No time to go home and fetch anything. They went where the water drove them, up and up. They must make it to the causeway. That was the only way out.
But when they got there, the water was already over the bridge, foaming against the railing.
"What do we do, Yeva?"
Yeva looked around, spotted a little punt. She waded out to it and dragged it over.
"In," she commanded.
"No, Yeva—"
"In!" She pushed the girl in, then pointed the punt at the causeway. At first it was easy, the water only up to her knees. But the further out they got, the higher it came, until it swirled around her waist.
"Yeva!" cried Lusine, pointing over her shoulder. Yeva looked back at the city. In the moonlight, dark fingers reached up the stone, tentacles of water. There was a crack, and a great chunk of wall fell away, to tumble down and smash into the sea below. The darkness spread, like a great body climbing out of the water. Moonlight shone on an eye larger than a man is tall.
Yeva turned her gaze quickly, lest they be seen.
"Yeva—"
"Be silent," she said. She pushed on as the water rose, to her chest, then under her chin. And then the ground went out from under her and she slipped under the water. Lusine's hand grabbed her wrist, pulling her back up.
"Climb in."
"I can't. The boat will drift out to sea if I do." She didn't need to add that the sea was not the place they wanted to be, tonight.
The boat jerked, nearly tearing it from her grasp. A head rose beside her, turning sightless white eyes in her direction.
"Gevorg?" whispered Lusine.
"Don't touch him—" said Yeva, but it was too late. Lusine leaned out and lay her hand along his jaw. "You came back for me."
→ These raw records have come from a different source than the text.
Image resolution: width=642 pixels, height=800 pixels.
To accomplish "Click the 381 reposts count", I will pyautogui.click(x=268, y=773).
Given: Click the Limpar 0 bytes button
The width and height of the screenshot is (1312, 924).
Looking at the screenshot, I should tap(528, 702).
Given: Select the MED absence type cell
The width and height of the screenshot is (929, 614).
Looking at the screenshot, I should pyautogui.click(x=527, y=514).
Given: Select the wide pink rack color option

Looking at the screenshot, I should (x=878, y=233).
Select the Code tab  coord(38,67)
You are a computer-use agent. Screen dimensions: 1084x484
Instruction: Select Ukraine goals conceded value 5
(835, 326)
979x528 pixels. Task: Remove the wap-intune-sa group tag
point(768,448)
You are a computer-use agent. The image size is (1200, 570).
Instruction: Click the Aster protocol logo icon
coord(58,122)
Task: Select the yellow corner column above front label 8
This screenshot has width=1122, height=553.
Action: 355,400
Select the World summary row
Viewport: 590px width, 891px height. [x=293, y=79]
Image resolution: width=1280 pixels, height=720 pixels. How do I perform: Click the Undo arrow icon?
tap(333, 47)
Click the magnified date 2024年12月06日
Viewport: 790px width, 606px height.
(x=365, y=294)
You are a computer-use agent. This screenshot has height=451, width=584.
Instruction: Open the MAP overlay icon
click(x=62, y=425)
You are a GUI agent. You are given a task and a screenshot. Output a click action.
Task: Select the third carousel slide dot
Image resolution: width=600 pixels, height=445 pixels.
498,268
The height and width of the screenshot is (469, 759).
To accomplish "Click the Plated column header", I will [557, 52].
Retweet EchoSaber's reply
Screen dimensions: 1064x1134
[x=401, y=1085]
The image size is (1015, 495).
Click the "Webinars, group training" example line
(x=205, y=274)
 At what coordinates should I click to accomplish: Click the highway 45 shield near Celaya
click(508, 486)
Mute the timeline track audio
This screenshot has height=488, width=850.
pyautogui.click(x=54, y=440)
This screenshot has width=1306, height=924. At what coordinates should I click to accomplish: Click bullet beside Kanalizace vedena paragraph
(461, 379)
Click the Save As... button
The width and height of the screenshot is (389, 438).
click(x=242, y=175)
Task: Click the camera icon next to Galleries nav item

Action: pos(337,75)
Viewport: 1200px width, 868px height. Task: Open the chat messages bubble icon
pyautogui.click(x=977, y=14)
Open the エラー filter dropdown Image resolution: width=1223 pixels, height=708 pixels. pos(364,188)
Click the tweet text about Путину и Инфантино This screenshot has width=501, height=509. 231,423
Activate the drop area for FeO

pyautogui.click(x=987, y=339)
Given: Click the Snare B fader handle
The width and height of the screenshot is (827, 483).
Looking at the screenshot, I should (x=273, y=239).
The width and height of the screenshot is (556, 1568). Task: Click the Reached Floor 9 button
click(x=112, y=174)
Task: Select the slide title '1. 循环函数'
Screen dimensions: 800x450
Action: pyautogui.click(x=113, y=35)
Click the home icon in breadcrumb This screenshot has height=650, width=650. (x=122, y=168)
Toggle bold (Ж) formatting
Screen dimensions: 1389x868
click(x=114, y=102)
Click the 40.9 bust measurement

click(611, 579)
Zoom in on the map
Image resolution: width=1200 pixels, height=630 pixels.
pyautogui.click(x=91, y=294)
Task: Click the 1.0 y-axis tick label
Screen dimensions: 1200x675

Gevorg gazed at her with sightless eyes.
The boat swung, and Yeva lost her footing again, spluttering as she came up. "Push," she snapped at the thing that was Gevorg. "If you've come back for her, then push. Or we're all for the sea.”
Gevorg put his head down. The punt moved swiftly through the water. Yeva clung on for dear life, Lusine's hand a lifeline, gripping her wrist so hard it hurt. The water foamed past them. The far shore advanced.
Then Yeva felt the ground under her feet again, and pushed. The punt grounded on the shore.
Gevorg looked up into Lusine's eyes. Slowly she leaned down and kissed his cold mouth. Yeva raised her hand, finger and thumb together in the sign of the eye. "Go now to your rest." Gevorg sank beneath the water.
Lusine wept salty tears. "He came back for me. For us." She put her hand under her belly.
"For you, and for his daughter," said Yeva. She wrapped her arm around Lusine. With their back to the foundering city, they started up the road. Behind them came the thunder and splash of stone falling into water, as the city paid its debts to the sea.